Fortis (FTS) Tops Q3 EPS by 26c, offers outlook
Fortis (NYSE: FTS) reported Q3 EPS of $0.87, $0.26 better than the analyst estimate of $0.61.
Outlook
Fortis continues to enhance shareholder value through the execution of its capital plan, the balance and strength of its diversified portfolio of regulated utility businesses, and growth opportunities within and proximate to its service territories. The Corporation's $28.8 billion five-year capital plan is expected to increase midyear rate base from $41.9 billion in 2025 to $57.9 billion by 2030, representing an annual growth rate of 7.0%.3 Fortis expects its long-term growth in rate base will drive earnings that support dividend growth guidance of 4-6% annually through 2030.

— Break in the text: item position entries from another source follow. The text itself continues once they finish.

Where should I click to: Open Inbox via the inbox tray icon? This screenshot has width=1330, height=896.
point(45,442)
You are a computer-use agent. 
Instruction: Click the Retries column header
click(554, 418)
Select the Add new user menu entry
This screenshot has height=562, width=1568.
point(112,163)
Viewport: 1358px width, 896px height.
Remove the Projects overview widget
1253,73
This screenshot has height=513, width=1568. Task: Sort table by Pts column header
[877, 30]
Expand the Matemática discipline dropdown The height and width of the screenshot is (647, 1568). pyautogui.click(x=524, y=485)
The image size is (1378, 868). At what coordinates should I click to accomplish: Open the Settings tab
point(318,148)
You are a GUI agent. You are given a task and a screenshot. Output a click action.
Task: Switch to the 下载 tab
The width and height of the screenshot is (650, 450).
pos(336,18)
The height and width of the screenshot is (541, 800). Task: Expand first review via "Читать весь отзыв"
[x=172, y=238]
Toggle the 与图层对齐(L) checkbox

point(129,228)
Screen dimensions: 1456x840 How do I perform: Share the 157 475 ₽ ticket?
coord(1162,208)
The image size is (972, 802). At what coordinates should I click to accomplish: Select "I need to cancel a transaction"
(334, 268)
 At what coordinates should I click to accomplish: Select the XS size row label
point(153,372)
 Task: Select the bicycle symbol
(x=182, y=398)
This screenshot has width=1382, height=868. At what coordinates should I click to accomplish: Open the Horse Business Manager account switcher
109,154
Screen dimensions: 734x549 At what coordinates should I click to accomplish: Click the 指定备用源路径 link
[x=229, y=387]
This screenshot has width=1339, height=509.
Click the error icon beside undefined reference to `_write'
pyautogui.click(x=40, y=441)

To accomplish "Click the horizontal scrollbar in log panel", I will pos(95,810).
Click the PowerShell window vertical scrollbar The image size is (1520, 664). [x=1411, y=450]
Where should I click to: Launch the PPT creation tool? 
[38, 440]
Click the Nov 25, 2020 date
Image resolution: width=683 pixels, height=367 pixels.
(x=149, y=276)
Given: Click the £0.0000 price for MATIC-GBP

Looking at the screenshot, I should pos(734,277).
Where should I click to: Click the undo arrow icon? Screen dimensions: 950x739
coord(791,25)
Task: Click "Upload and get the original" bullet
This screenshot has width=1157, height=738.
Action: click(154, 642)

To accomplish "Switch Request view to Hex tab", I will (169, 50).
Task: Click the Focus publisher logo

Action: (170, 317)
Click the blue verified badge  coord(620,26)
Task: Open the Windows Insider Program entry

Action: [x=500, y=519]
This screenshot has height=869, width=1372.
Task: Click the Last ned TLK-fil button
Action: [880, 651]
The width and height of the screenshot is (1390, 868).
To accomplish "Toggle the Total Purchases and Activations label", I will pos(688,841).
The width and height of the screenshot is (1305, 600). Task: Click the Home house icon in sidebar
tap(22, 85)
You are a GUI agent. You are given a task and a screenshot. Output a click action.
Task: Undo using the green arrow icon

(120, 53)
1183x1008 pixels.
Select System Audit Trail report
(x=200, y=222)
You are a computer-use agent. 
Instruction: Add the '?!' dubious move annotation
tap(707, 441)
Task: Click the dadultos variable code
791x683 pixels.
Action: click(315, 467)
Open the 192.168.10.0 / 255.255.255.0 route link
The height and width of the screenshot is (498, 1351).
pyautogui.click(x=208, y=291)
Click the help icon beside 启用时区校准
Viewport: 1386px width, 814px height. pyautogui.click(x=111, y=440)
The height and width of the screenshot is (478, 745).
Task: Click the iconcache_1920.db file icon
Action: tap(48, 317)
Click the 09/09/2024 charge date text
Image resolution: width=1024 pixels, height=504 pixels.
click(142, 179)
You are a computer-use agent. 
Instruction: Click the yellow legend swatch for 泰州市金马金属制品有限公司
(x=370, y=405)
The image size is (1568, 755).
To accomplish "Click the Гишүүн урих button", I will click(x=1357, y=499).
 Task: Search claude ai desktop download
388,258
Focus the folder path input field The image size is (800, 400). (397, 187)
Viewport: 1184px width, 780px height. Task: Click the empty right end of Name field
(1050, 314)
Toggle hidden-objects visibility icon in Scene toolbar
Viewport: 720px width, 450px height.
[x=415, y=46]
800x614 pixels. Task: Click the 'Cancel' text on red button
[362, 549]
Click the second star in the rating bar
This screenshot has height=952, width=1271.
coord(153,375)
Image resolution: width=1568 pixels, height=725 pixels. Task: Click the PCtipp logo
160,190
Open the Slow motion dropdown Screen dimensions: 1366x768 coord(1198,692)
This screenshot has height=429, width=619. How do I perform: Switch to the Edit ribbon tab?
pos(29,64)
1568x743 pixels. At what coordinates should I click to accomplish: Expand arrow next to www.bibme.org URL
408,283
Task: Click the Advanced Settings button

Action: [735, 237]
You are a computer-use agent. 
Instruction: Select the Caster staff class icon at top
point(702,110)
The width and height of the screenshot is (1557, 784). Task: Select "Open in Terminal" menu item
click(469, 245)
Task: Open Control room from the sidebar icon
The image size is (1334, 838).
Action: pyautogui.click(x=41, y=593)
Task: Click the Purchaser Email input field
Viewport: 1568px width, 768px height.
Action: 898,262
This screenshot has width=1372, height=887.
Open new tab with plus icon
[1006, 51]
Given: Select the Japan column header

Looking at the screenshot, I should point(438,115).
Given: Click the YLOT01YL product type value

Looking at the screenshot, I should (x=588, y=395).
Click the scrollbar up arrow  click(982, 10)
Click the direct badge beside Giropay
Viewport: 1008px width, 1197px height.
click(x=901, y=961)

Planned capital expenditures are based on forecasted energy demand, labour and material costs, and macro economic factors. The Corporation continues to monitor government policy on foreign trade, including the imposition of tariffs and the potential impacts on the supply chain, commodity prices, the cost of energy and general economic conditions. While it is not possible to predict the impact on the supply chain, business operations or the five-year capital plan, the Corporation does not currently expect a material financial impact in 2025.
Beyond the five-year capital plan, opportunities to expand and extend growth include: further expansion of the electric transmission grid in the U.S. to support load growth and facilitate the interconnection of new energy resources; transmission investments associated with the MISO LRTP as well as regional transmission in New York; grid resiliency and climate adaptation investments; investments in renewable gas and liquefied natural gas infrastructure in British Columbia; and the acceleration of load growth and cleaner energy infrastructure investments across our jurisdictions.
The Corporation's ability to achieve its interim greenhouse gas ("GHG") emissions reduction targets of 50% by 2030 and 75% by 2035 is expected to be impacted by factors including significant load growth, customer affordability, the pace of development of clean energy technology as well as federal, state and provincial energy policies. While Fortis remains committed to a coal-free generation mix by 2032 and its 2050 net-zero goal, the Corporation expects it will take longer to achieve the interim GHG reduction targets. As energy resource planning advances across the utilities, Fortis will reassess the interim targets and will share the results once complete.